Problem to solve |
Retype the lines below verbatim, starting with the line containing "The width and" and ending with the line containing "[x=992, y=14]", both included. Leave the pictures out of your answer.

## start Data

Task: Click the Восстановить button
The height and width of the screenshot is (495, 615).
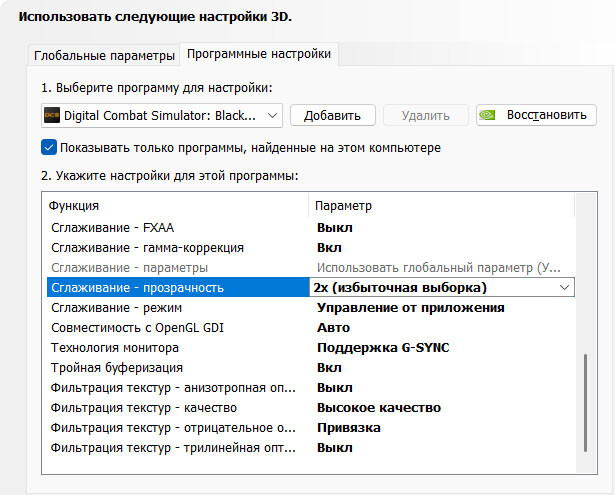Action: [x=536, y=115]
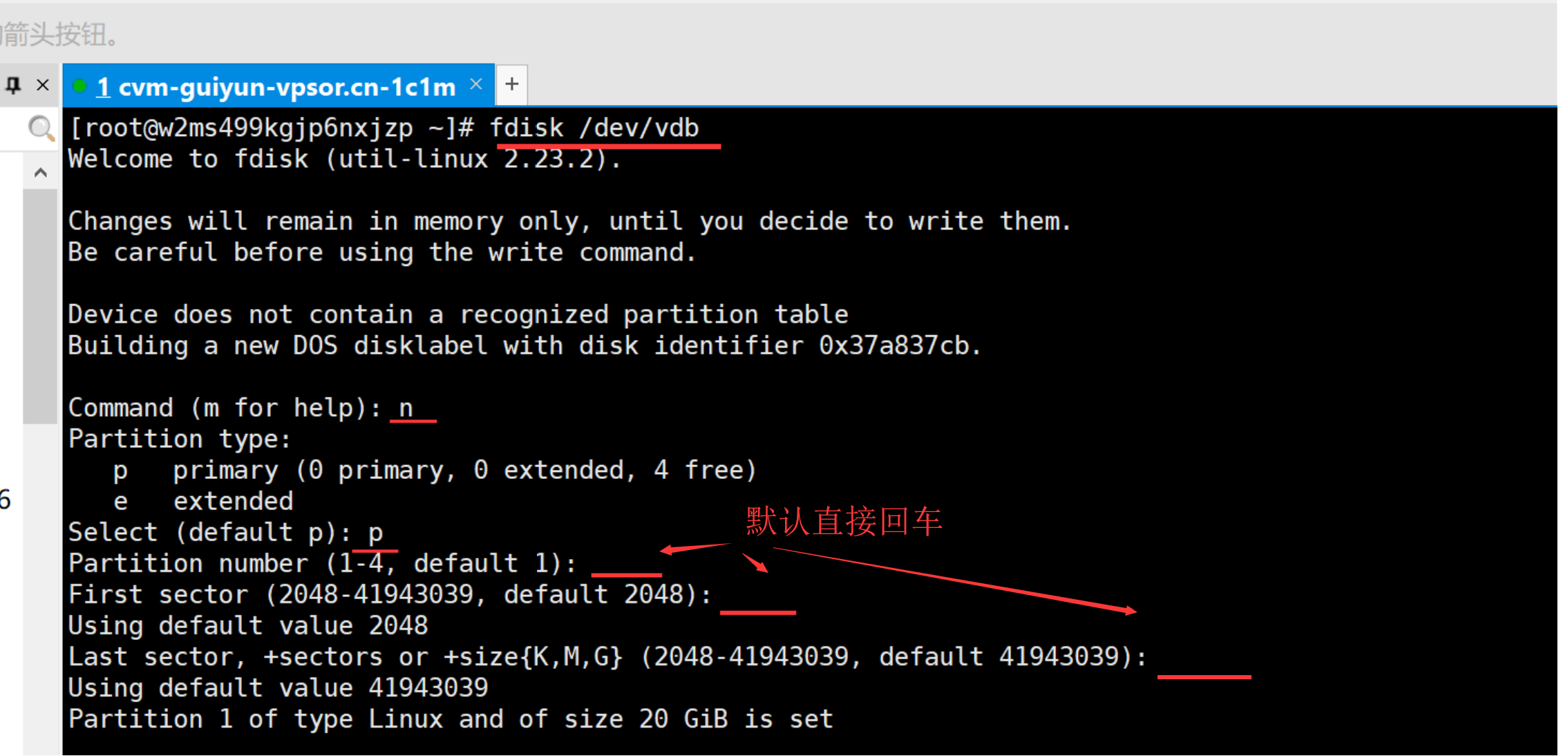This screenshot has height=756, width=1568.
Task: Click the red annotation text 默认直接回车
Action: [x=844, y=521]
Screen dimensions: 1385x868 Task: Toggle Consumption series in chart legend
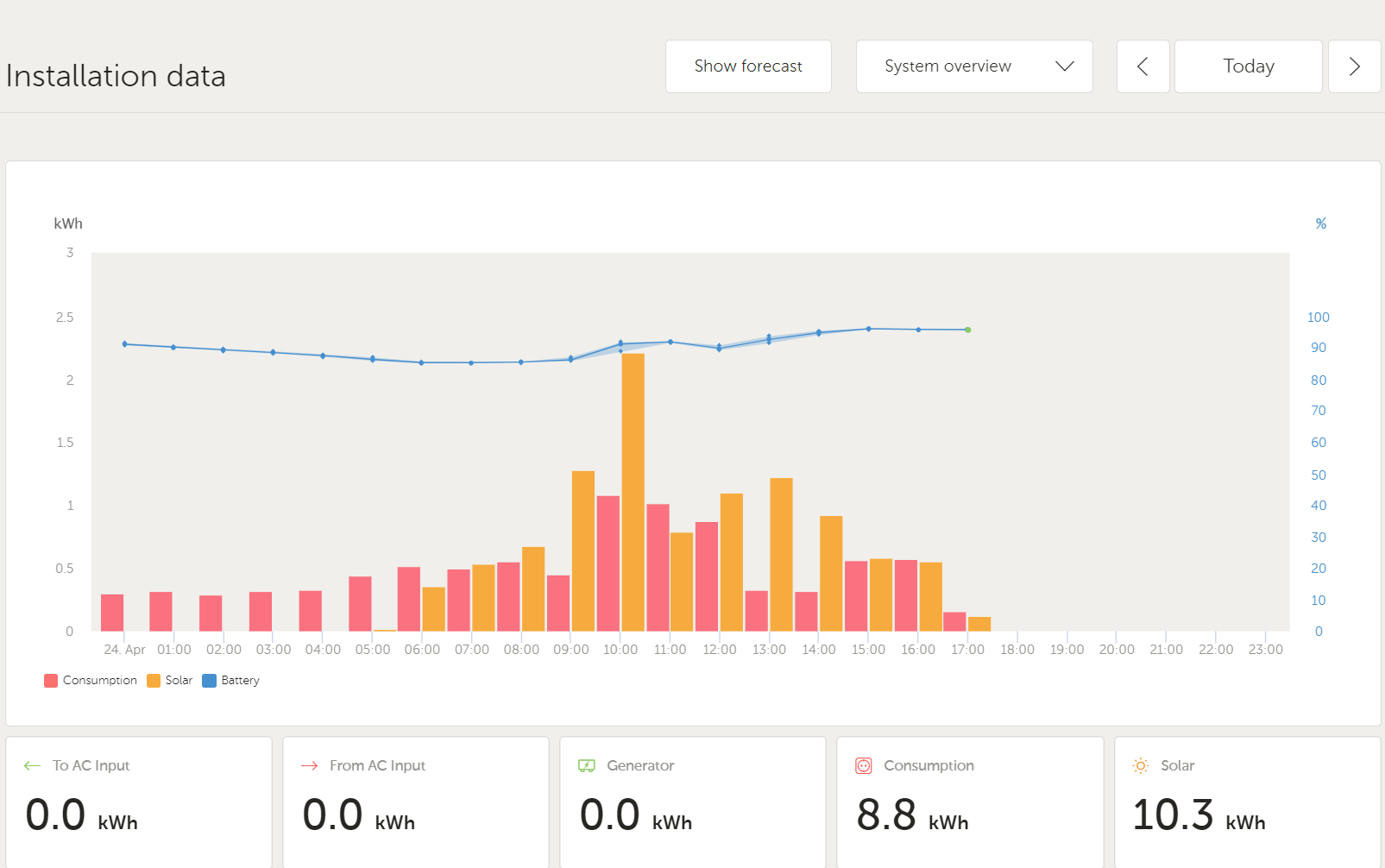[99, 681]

## end Data
## start Data

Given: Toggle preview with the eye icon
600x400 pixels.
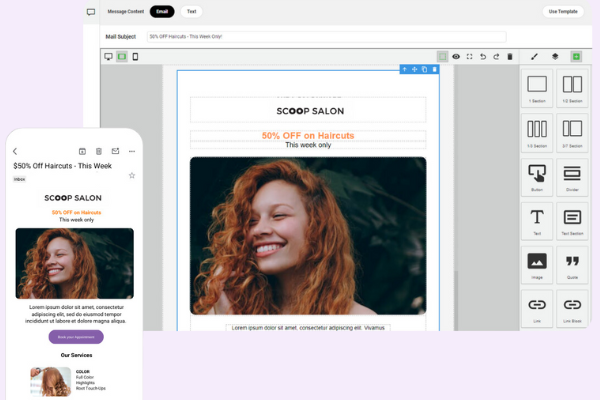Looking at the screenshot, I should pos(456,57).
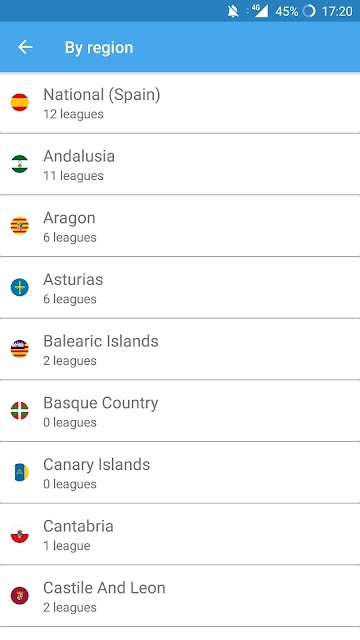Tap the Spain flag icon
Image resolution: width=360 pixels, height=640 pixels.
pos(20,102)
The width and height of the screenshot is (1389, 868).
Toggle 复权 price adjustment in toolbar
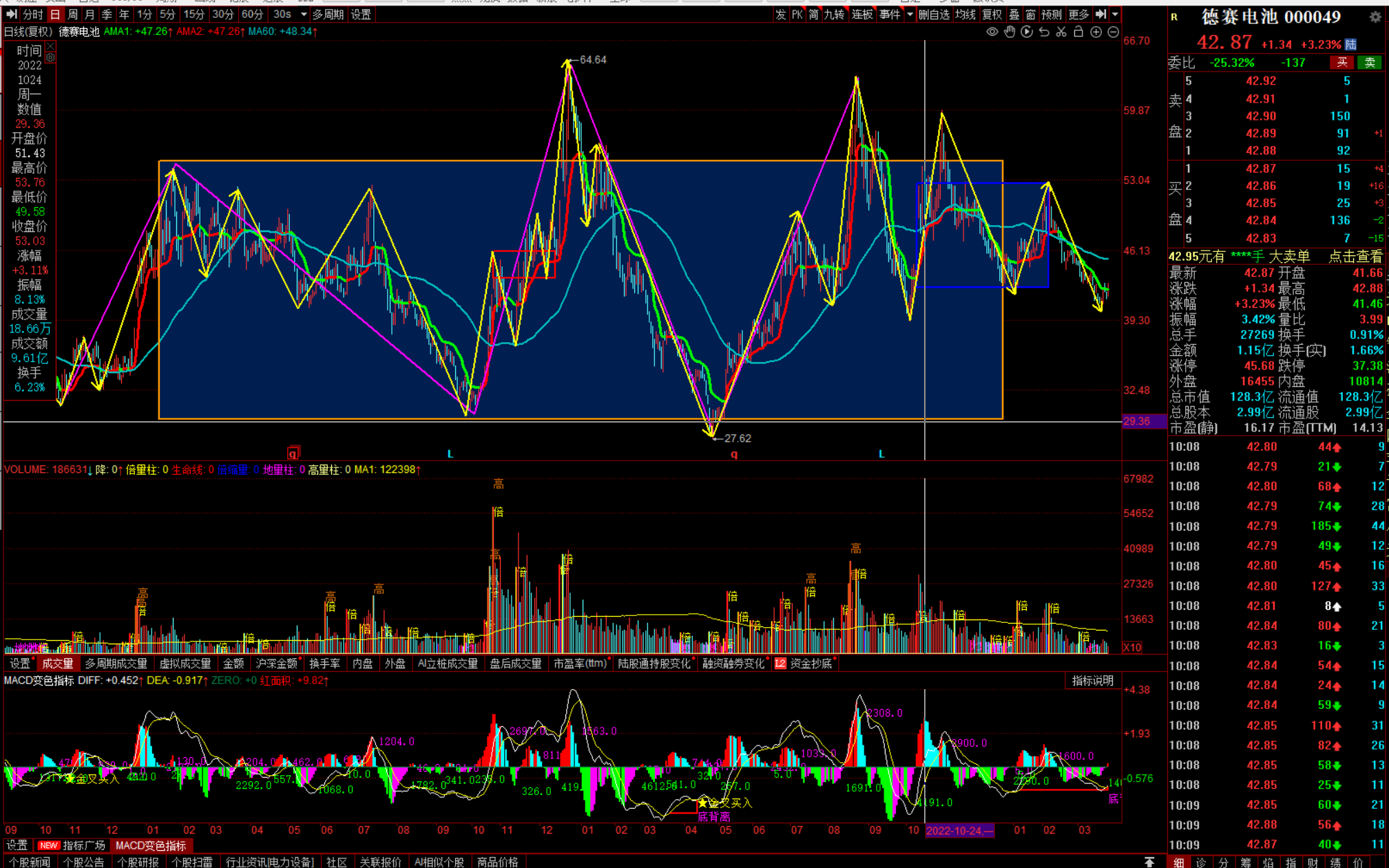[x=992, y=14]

## end Data

Result of the task |
The width and height of the screenshot is (1389, 868).
Toggle 复权 price adjustment in toolbar
[x=992, y=14]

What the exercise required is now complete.